> **Text**
────
Principle:Vllm project Vllm Batch Text Generation
| Knowledge Sources | |
|---|---|
| Domains | Machine Learning, Natural Language Processing, High-Performance Computing |
| Last Updated | 2026-02-08 13:00 GMT |
Overview
Batch text generation is the technique of processing multiple input prompts simultaneously through a language model to maximize hardware utilization and overall throughput.
Description
Language model inference on GPUs is often limited by memory bandwidth rather than compute capacity, especially for small batch sizes. Batching multiple prompts together allows the GPU to amortize the cost of loading model weights from memory across more tokens of useful work, dramatically improving throughput measured in tokens per second.
vLLM implements continuous batching (also called iteration-level scheduling), which is more efficient than static batching:
- Static batching: All sequences in a batch must complete before any new sequences can begin. Short sequences waste GPU cycles waiting for the longest sequence to finish.
- Continuous batching: The scheduler can insert new sequences into the batch as soon as any sequence finishes, keeping the GPU saturated at all times. This is managed automatically by the vLLM engine.
The key components of the batch generation pipeline are:
- Request queuing: All prompts are submitted to the engine's request queue.
- Scheduling: The scheduler selects which requests to run in each iteration based on available KV cache memory and priority.
- Prefill: For new requests, the model processes all input tokens in one forward pass, populating the KV cache.
- Decode: The model generates one token per iteration for each active sequence, appending to the KV cache.
- Output collection: As sequences reach their stop condition (max tokens, stop string, or EOS), they are removed from the batch and their outputs are returned.
Usage
Use batch generation whenever you have multiple prompts to process. Pass all prompts in a single list to LLM.generate() rather than calling it once per prompt. This allows vLLM's scheduler to maximize GPU utilization through continuous batching.
────
> **Data under study**
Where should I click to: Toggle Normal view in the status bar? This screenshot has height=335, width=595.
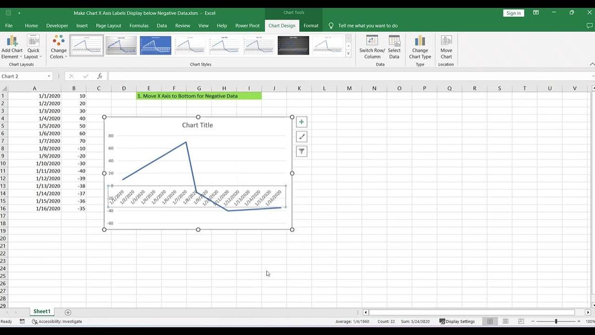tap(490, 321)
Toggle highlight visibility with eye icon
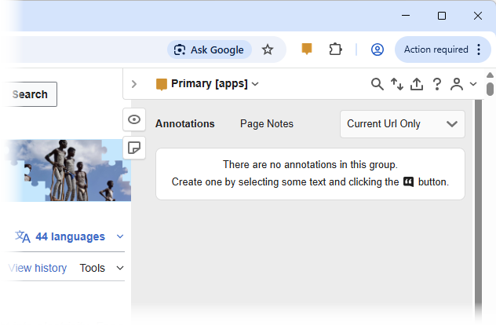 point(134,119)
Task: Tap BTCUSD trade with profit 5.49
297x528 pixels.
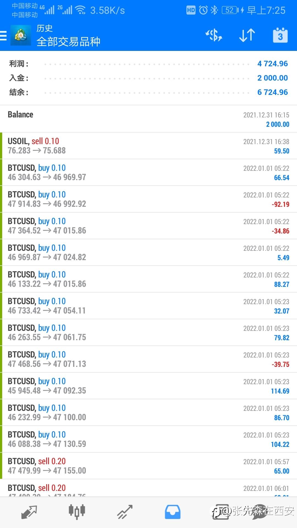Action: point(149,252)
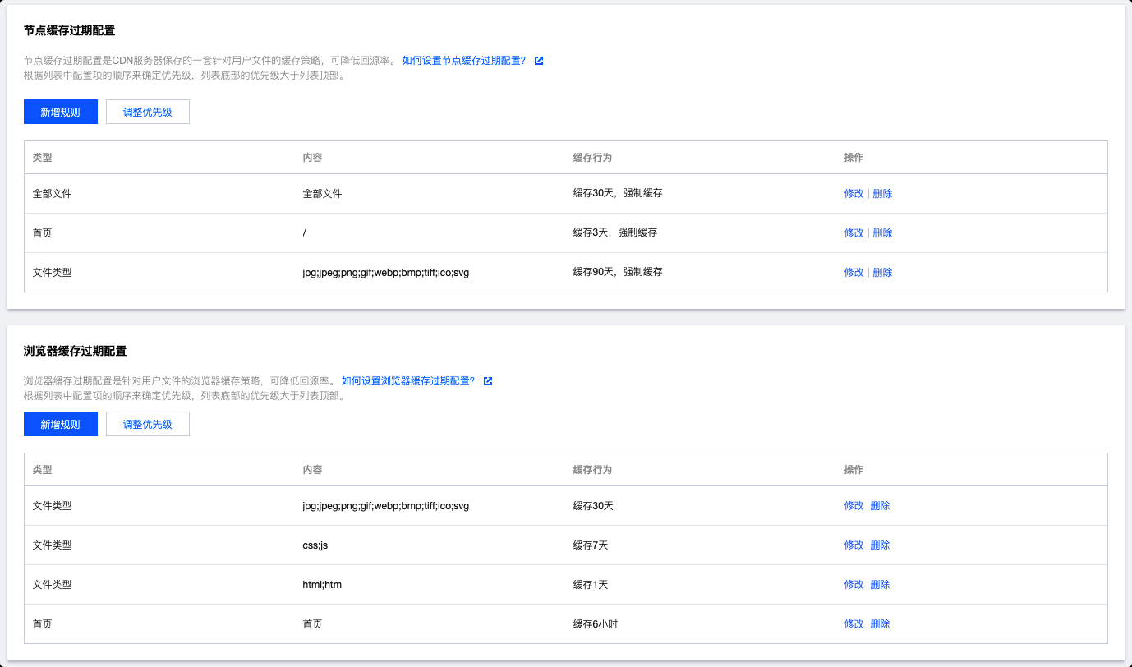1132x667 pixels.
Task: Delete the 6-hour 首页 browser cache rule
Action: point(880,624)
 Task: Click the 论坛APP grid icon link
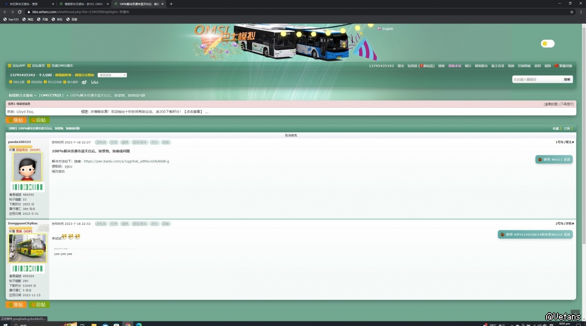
────
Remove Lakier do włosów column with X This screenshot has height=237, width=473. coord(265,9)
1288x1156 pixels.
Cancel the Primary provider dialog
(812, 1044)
────
> **What to work on**
1 - Repeat from the batch text generation page the passage starting with "The key components" and going on through "populating the KV cache.".
2 - In the batch text generation page, what does the model do with new requests during the prefill step?
3 - Extend the page on vLLM batch text generation with the section that would come after its final sentence.

> **Responses to the tasks**
1 -
The key components of the batch generation pipeline are:
- Request queuing: All prompts are submitted to the engine's request queue.
- Scheduling: The scheduler selects which requests to run in each iteration based on available KV cache memory and priority.
- Prefill: For new requests, the model processes all input tokens in one forward pass, populating the KV cache.

2 - It processes all input tokens in one forward pass, populating the KV cache.

3 -
Theoretical Basis
Throughput model: For a transformer with L layers, hidden dimension d, and batch size B, the per-token compute cost scales as O(L * d^2) per token, while the memory bandwidth cost of loading weights is O(L * d^2) per batch (amortized across all B tokens). The arithmetic intensity (compute/memory ratio) therefore scales with B, explaining why larger batches yield better GPU utilization.
PagedAttention: vLLM's core memory management innovation. Instead of pre-allocating contiguous memory for each sequence's maximum possible length, PagedAttention manages KV cache in fixed-size blocks (pages), similar to virtual memory in operating systems. This eliminates internal memory fragmentation and allows:
- Dynamic memory allocation as sequences grow
- Memory sharing between sequences (e.g., for beam search or shared prefixes)
- Over-commitment of memory, enabling larger effective batch sizes
Continuous batching throughput: Given N prompts with varying output lengths, continuous batching achieves near-optimal throughput:
throughput approximately equals N * avg_output_length / total_wall_time
where total_wall_time approaches the theoretical minimum (limited by the longest single sequence) rather than the sum of all sequence times.